◆ Supplied entries
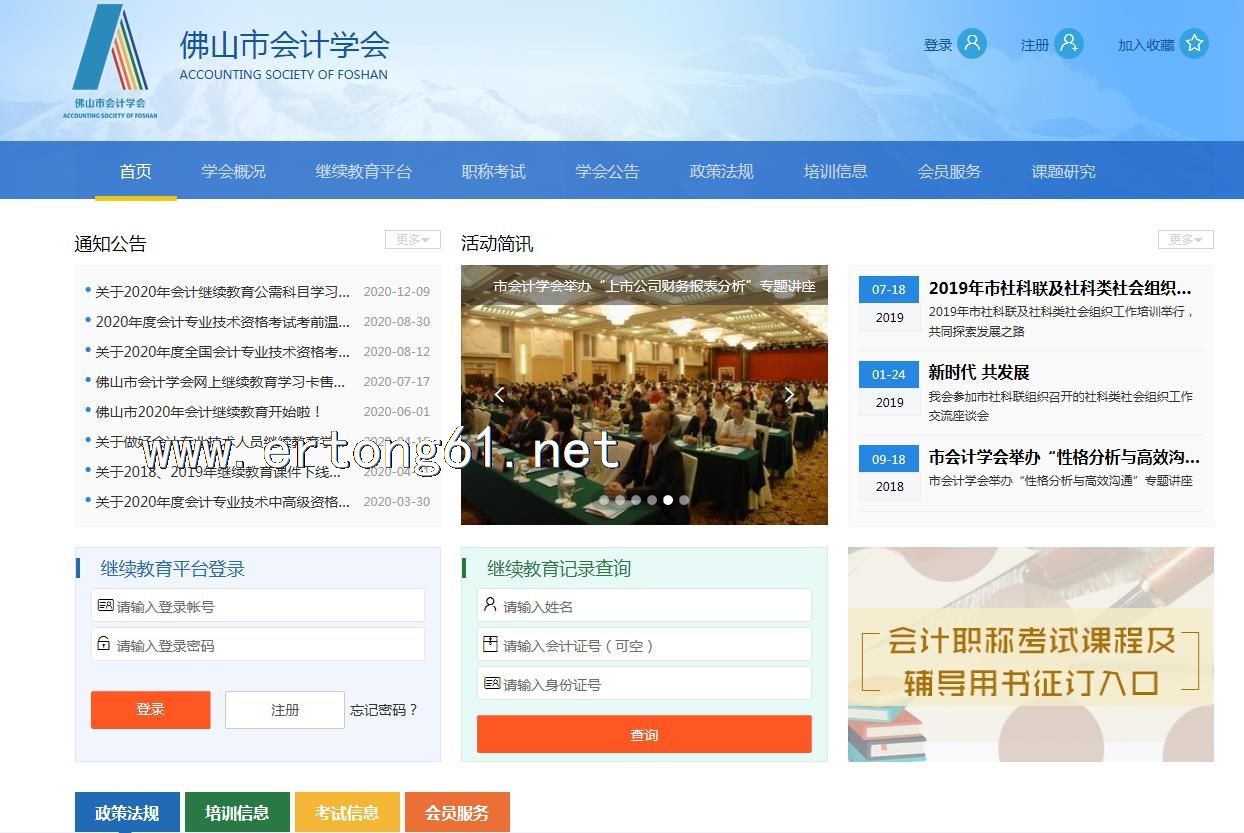Image resolution: width=1244 pixels, height=833 pixels.
Task: Click the 请输入身份证号 input field
Action: coord(644,684)
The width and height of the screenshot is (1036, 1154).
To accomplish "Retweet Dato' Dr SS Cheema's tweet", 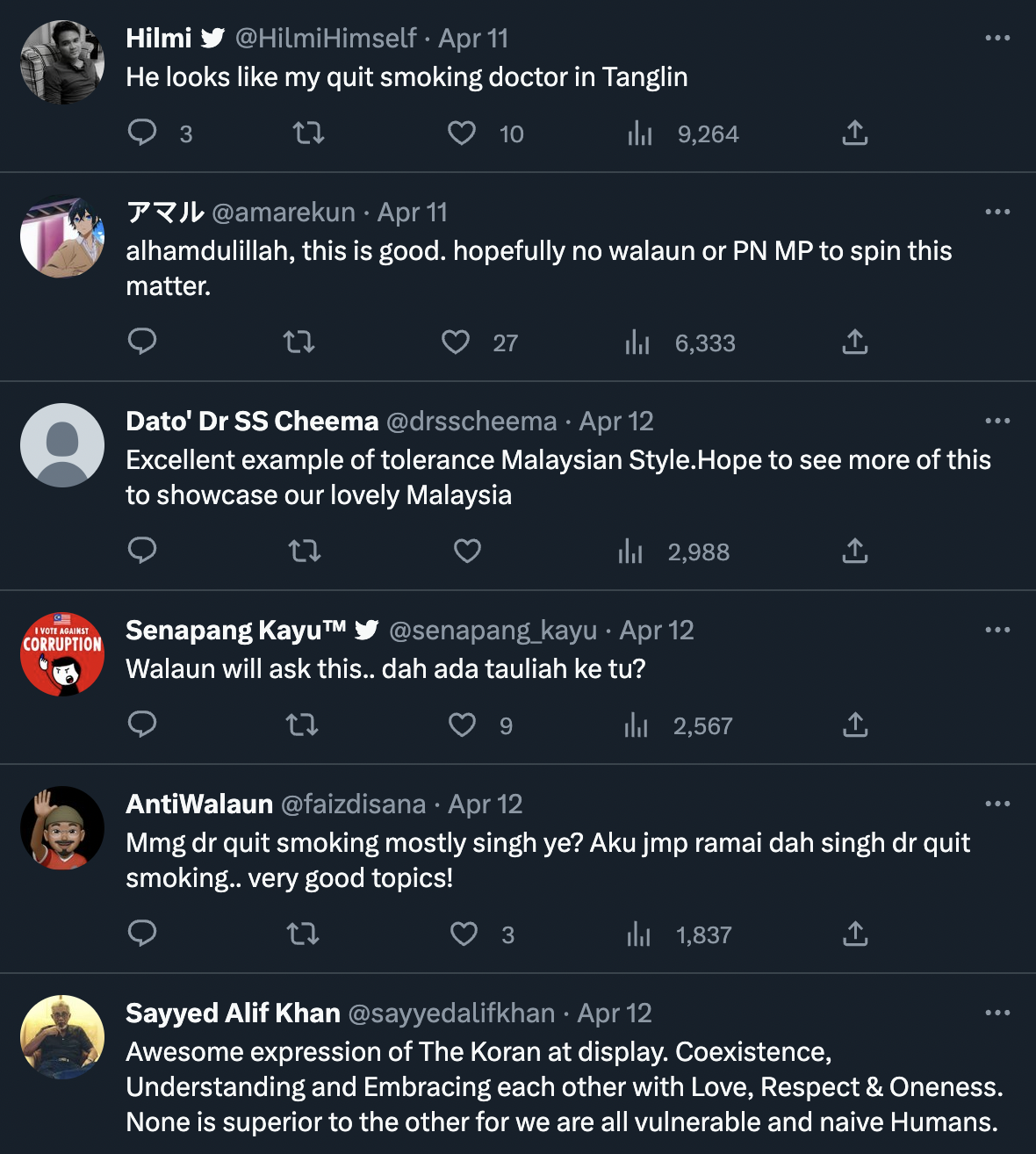I will [x=305, y=551].
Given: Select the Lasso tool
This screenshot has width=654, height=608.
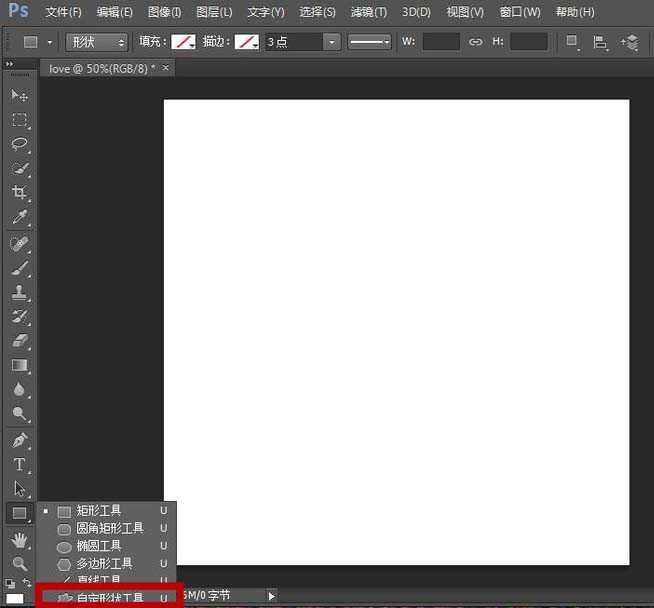Looking at the screenshot, I should (x=19, y=144).
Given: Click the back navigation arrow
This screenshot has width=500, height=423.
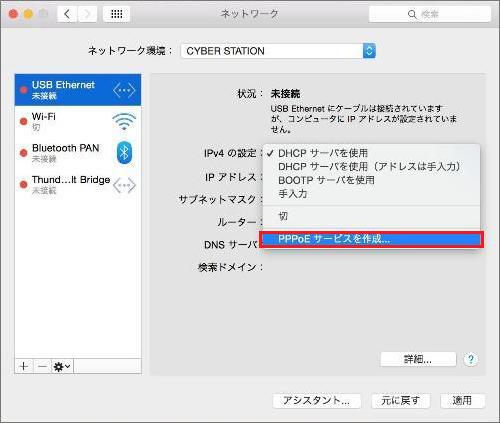Looking at the screenshot, I should click(x=68, y=14).
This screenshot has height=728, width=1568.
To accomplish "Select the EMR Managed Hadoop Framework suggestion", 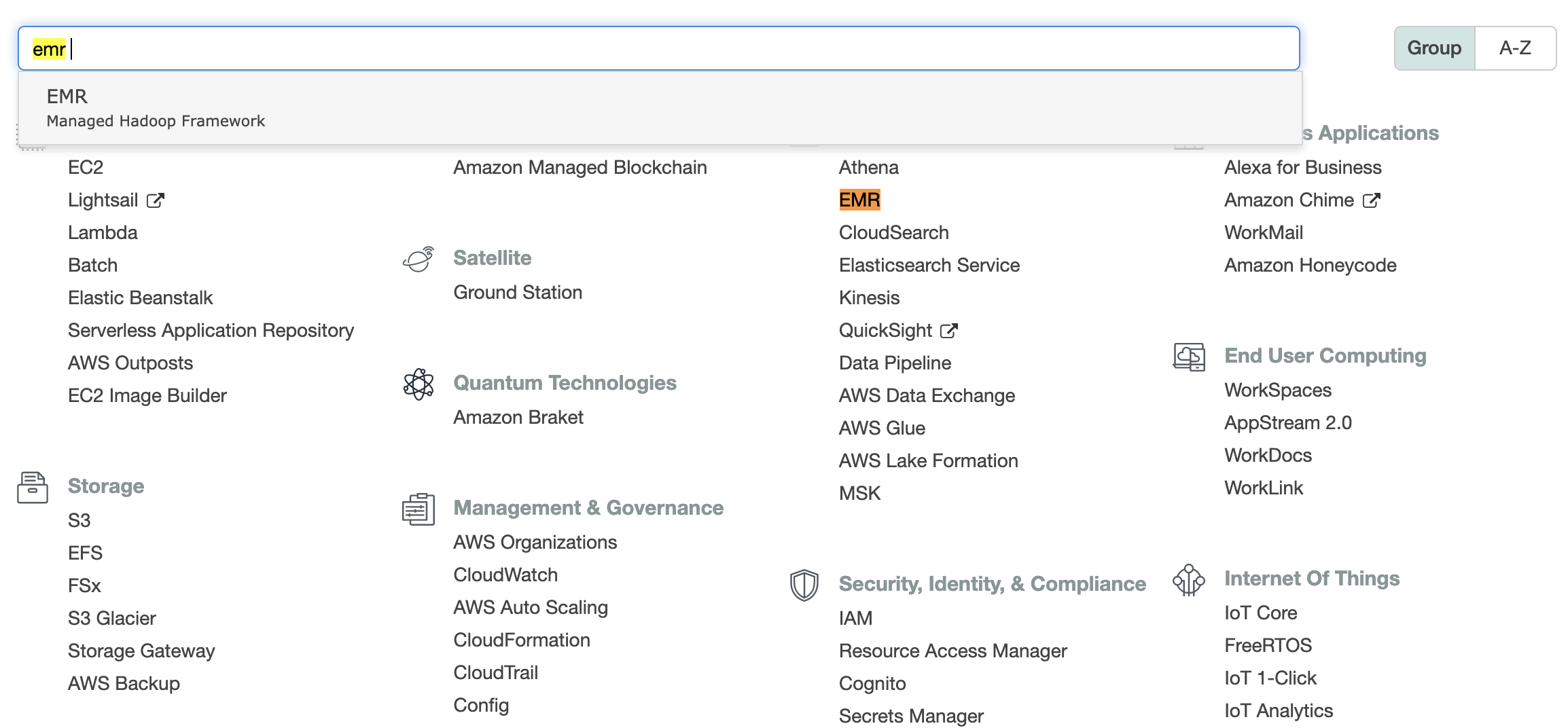I will [x=156, y=108].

◆ Aim of the task
Report every line above that contains the string "Given", copying each one in full. Case counts.

◆ Final result
Given: Select the Lasso tool
Given: Click the back navigation arrow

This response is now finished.